**WHAT TO PRODUCE:** In the git workflow write-up below, what command does the author run before switching from one piece of a feature to another?

Begin EXTRACT PROVIDED

My git workflow

From AndrewMoore

Jump to: navigation, search

When I work on Koha, we use git and I submit my patches to a mailing list where they are reviewed by the community and then eventually picked up by the release manager and applied to the main repository. That means that it pays for me to organize my patches in an way that other people can understand. Each should be nearly able to stand alone, with all of the work for one logical chunk of work in one patch, and with each patch containing only changes for that logical chunk, even if one feature requires a handful of patches. Unfortunately, that's now how I work. For any given feature, I'll work a little on several different aspects of it, making some good choices and some bad choices as I go, refactoring and changing my mind all the time. That means that I need a workflow that allows me to do two things. First, I need it to let me program in a natural way. Second, it needs to let me generate patches that lay out my changes in a logical fashion. This is how I do that.

Typically, when I'm first thinking about how to implement a large feature, I know that there are several main areas of change. For instance, there may be a database table to add, a class of objects to build on top of that, and a user interface into that. These can each be thought of as separate chunks of work, and submitting them in different patches makes it easier to understand.

When I start actually writing code, I'll write on one of those pieces for a little while, and then switch to another piece to work for a while. Between each, I'll "git commit". I leave a commit message that indicates what piece of the feature I've been changing. In this way, I'll stack up a bunch of commits that each deals with one aspect of the feature. Any given aspect may be touched by several commits, though. Furthermore, they're all interleaved with each other. I use git to reorganize them into one patch for each logical chunk of work.

End EXTRACT PROVIDED
Begin RECORD EXTRACTS

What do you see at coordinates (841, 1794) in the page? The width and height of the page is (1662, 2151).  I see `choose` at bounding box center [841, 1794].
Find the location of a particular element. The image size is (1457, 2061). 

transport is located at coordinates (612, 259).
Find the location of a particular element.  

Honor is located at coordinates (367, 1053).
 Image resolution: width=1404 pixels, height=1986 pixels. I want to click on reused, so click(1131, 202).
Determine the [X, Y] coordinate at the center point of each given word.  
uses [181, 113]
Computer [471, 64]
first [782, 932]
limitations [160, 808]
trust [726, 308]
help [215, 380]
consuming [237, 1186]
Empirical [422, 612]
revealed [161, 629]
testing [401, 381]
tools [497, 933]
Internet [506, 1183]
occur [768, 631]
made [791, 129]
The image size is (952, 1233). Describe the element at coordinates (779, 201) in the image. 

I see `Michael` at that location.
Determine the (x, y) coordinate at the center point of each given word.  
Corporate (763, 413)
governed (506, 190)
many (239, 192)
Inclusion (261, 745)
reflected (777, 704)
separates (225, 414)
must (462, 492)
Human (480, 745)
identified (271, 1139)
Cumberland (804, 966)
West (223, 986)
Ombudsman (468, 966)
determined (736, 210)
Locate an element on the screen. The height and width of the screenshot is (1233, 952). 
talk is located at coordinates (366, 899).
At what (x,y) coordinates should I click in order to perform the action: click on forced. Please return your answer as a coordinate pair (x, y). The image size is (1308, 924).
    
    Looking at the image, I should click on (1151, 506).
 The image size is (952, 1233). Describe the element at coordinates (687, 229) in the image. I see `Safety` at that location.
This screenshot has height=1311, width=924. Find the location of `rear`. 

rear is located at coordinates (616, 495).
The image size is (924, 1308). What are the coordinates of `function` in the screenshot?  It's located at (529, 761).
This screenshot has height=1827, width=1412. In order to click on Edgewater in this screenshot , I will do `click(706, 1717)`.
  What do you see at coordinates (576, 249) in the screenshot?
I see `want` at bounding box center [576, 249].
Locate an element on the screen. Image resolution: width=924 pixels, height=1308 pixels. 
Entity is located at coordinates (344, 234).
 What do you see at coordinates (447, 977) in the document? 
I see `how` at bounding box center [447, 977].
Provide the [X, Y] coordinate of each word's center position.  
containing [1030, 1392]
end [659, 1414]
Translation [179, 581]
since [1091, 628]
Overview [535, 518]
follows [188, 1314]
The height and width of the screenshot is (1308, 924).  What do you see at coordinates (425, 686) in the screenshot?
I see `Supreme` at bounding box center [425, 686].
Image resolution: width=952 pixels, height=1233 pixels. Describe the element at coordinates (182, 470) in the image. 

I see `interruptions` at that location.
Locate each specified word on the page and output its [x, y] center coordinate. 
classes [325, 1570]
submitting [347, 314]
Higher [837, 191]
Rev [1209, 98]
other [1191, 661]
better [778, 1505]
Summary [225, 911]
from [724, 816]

End RECORD EXTRACTS

**RESULT:** git commit